If you search for the Safeway grocery store at 14444 124th Ave NE Kirkland WA 98034 - the data level cell contains 'Level III Line Item'. I believe this means that at least for Visa, that store is using level 3 credit card processing and line item receipts are reported to Visa.
If you go to Walmart, you will notice when checking out that each item scrolls across the Ingenico POS. I believe they use FirstData (formerly part of AmEx, now privately held by KKR) for their merchant acquirer which is receiving this SKU data. FD used to offer services to the CPG industry using this data.
I bet you could detect a lot of candy buyers through their patterns of convenience store purchases. There's also candy stores, fast food, and restaurants that are known for rich food. Machine learning could probably figure out a lot if trained on the confirmed habits of other people whose purchase records are available. You could do customer surveys to get the data, or put what you want to know into the intake form.
What I don't buy is that people's habits will generally predict their health situation. I think this is a report on a press release of what some medical business association imagines that the person that they're hoping to recruit from somewhere will be able to do. I think the benefits will end up far lower than the costs.

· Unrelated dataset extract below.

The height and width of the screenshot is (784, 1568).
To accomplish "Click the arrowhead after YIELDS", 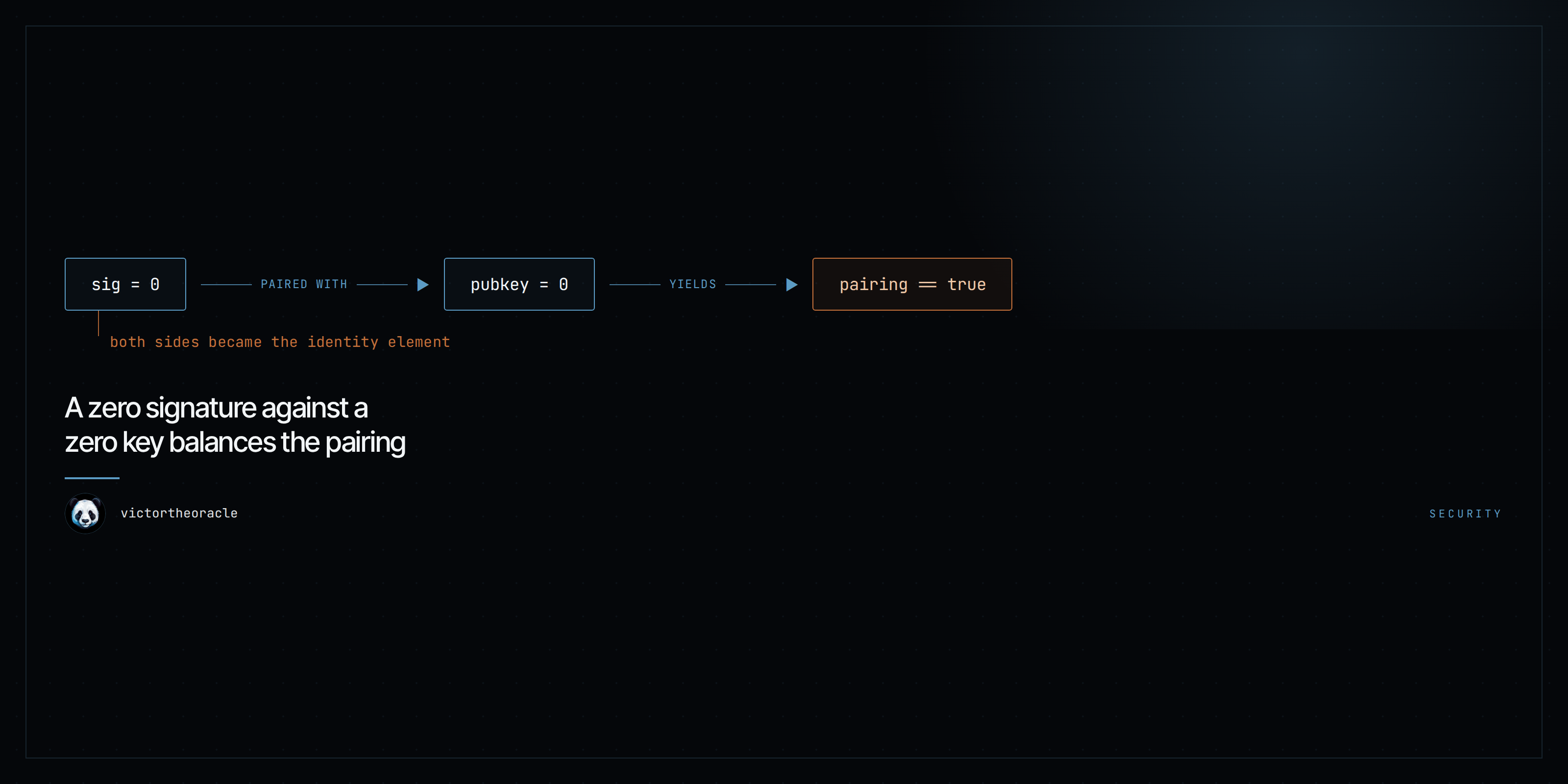I will 792,284.
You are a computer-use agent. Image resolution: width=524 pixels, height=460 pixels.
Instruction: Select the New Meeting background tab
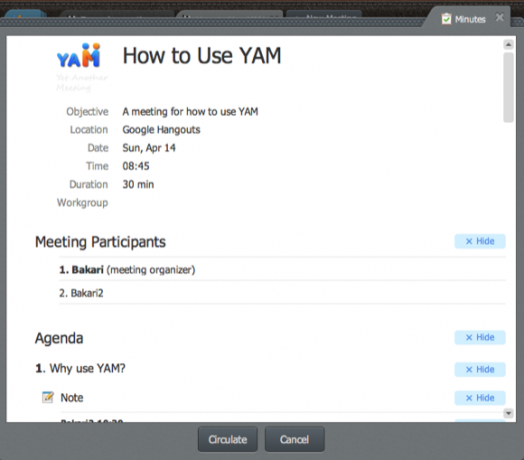click(323, 15)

You don't even need a loyalty card. Match up the amount and time of the charge to the in-store inventory system, and you can be about 99% sure that you are correctly matching the person's card to their purchase. If the store scans a UPC, then that UPC is in their system. Sure, the receipt may just print 'candy bar' but the UPC says 'Butterfinger 2oz classic bar'.
It depends on the merchant and the processor. Some, like PayPal Pro [1], support sending a list of items; Stripe and Braintree appear not to. It is always optional.
So here is my question: Do stores REALLY pass on an itemised list to the credit card processor? Because it was always my understanding that all they passed upstream was the amount and the name of the establishment.
This article claims: "Imagine getting a call from your doctor if you [...] make a habit of buying candy bars at the checkout counter"
I don't think that data exists outside of the specific convenience store where you purchased the candy. The CC company would know that you spend an extra $1 at that place, but how do you tie that into bad eating habits? Maybe they purchased an apple or a cup of coffee.
I'd really love some insight on this topic, and I will happily admit that maybe my information is either out of date or just flat out wrong.